The other complication is that the C++ personality routine (__gxx_personality_v0) calls back into the unwinder, so you have to ensure the two always get along as well. (That shouldn't be a problem for anyone using libc++ though.)

Symbol versioning would work, but yeah, it's a bunch of complication. On our end, we've successfully used linker symbol wrapping to work around similar issues, though of course that's not workable for the NDK libraries. In an ideal world, ELF would implement two-level namespaces and we wouldn't have any of these issues, but eh.

Also, does this change make sense now?

Hmm. On an Android 10 device (a Pixel 3), my /system/lib64/libc.so doesn't appear to export any unwind symbols. Both the x86 and x86_64 libc.so on my API 29 emulator don't appear to export any unwind symbols either. Was this a problem on older OS versions?

Prior to the upcoming Android R (Android 11) release, only the arm32 libc.so exported unwinder symbols. The arm32 libc.so exported libgcc's unwinder and many of the internal unwinder symbols.

As of R, unwinder symbols are exported from libc.so for all architectures. They're visible in the current R AVD image available through Android Studio. Only the public unwinder API is exported. arm32 now exports LLVM's libunwind, but other architectures export the libgcc unwinder.

Also, does this change make sense now?

Yeah, I'm OK with the change. It definitely makes more sense than linking with gcc_s on Android, which doesn't exist.

(I'm not sure who needs to accept the change.)

Hmm. On an Android 10 device (a Pixel 3), my /system/lib64/libc.so doesn't appear to export any unwind symbols. Both the x86 and x86_64 libc.so on my API 29 emulator don't appear to export any unwind symbols either. Was this a problem on older OS versions?

Prior to the upcoming Android R (Android 11) release, only the arm32 libc.so exported unwinder symbols. The arm32 libc.so exported libgcc's unwinder and many of the internal unwinder symbols.
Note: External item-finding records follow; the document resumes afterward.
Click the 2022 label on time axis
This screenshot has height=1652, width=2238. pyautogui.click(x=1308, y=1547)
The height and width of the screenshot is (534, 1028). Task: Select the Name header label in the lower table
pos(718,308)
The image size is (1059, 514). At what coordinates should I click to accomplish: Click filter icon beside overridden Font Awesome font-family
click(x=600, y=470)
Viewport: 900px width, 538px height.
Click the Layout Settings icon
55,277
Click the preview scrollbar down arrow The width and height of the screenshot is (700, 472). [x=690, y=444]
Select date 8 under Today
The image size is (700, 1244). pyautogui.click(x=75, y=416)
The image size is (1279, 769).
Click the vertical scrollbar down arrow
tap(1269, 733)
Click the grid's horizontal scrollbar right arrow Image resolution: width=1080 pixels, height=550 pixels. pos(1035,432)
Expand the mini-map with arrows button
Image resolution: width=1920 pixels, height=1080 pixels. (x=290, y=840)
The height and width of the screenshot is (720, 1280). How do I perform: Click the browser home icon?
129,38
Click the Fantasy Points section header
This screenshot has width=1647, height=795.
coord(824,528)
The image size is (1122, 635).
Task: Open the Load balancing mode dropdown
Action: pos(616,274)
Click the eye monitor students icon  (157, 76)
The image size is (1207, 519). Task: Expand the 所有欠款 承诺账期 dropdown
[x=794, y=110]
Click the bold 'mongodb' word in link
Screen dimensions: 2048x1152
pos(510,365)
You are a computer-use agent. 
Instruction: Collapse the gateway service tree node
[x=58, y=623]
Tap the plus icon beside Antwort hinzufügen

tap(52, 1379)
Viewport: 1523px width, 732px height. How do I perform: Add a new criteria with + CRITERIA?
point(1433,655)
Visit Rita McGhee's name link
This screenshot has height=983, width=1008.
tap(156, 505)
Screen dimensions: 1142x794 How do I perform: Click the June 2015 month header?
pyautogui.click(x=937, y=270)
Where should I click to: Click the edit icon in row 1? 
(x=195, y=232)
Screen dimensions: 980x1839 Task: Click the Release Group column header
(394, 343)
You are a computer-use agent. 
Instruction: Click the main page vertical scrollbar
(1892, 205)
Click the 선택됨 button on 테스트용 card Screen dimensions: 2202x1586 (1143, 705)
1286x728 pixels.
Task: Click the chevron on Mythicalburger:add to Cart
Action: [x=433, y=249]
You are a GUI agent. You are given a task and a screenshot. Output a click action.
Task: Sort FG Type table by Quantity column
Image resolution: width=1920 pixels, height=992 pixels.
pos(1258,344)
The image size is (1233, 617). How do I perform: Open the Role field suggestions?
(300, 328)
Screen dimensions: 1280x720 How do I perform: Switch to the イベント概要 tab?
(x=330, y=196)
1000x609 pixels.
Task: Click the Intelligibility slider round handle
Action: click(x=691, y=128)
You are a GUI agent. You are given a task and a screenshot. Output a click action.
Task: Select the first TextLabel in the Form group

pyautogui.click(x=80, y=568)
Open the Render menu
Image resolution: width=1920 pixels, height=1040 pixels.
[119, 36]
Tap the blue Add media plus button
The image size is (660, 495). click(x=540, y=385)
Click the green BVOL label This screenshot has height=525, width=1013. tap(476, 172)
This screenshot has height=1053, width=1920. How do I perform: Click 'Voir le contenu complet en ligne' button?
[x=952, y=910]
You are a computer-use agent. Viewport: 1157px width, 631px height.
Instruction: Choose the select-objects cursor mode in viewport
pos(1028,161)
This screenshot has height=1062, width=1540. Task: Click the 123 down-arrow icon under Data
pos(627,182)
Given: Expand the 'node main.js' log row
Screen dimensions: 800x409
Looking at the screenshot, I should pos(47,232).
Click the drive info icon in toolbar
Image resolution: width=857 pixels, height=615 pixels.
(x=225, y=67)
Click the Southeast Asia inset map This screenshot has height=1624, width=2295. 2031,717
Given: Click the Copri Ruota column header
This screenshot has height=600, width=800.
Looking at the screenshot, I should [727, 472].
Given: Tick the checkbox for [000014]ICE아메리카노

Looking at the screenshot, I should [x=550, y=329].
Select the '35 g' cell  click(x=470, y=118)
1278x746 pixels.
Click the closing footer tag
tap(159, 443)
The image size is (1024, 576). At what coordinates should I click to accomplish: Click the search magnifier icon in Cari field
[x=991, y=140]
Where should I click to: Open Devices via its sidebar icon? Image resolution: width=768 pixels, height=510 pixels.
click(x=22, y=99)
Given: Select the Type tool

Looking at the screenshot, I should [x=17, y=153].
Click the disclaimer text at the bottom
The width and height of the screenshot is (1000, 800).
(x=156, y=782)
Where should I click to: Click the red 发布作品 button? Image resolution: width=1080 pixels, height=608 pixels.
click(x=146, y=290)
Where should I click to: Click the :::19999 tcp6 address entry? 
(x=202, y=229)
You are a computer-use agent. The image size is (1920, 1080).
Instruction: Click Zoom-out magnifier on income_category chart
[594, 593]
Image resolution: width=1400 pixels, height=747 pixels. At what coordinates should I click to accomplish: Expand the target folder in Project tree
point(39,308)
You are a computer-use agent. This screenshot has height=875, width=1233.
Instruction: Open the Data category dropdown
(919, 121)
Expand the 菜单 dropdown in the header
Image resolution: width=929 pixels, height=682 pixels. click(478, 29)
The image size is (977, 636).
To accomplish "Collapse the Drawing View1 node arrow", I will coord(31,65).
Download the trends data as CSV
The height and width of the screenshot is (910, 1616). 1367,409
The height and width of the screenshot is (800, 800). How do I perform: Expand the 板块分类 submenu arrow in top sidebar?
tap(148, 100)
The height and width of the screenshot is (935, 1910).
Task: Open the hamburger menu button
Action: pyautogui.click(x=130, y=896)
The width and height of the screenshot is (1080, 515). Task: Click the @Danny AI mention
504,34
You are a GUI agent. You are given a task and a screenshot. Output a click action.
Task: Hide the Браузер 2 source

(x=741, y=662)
As of R, unwinder symbols are exported from libc.so for all architectures. They're visible in the current R AVD image available through Android Studio. Only the public unwinder API is exported. arm32 now exports LLVM's libunwind, but other architectures export the libgcc unwinder.

Ah. Is the plan to eventually transition those other architectures to LLVM's libunwind as well (at which point the libc for those architectures would also expose LLVM's unwinder)?

Also, does this change make sense now?

Yeah, I'm OK with the change. It definitely makes more sense than linking with gcc_s on Android, which doesn't exist.

(I'm not sure who needs to accept the change.)

Given that this is Android-specific, I think it'd make sense for an Android person to sign off.

rprichard accepted this revision.Apr 30 2020, 12:44 PM

Ah. Is the plan to eventually transition those other architectures to LLVM's libunwind as well (at which point the libc for those architectures would also expose LLVM's unwinder)?

Yeah, that's the current plan. I'm currently working on switching non-arm32 Android over to libunwind.

srhines accepted this revision.Apr 30 2020, 3:09 PM

I'm also satisfied with this from the Android side. Thank you for discussing this with Ryan.

ldionne accepted this revision as: Restricted Project.Apr 30 2020, 3:19 PM
ldionne accepted this revision as: Restricted Project, Restricted Project.Apr 30 2020, 3:27 PM
This revision is now accepted and ready to land.Apr 30 2020, 3:27 PM
This revision was automatically updated to reflect the committed changes.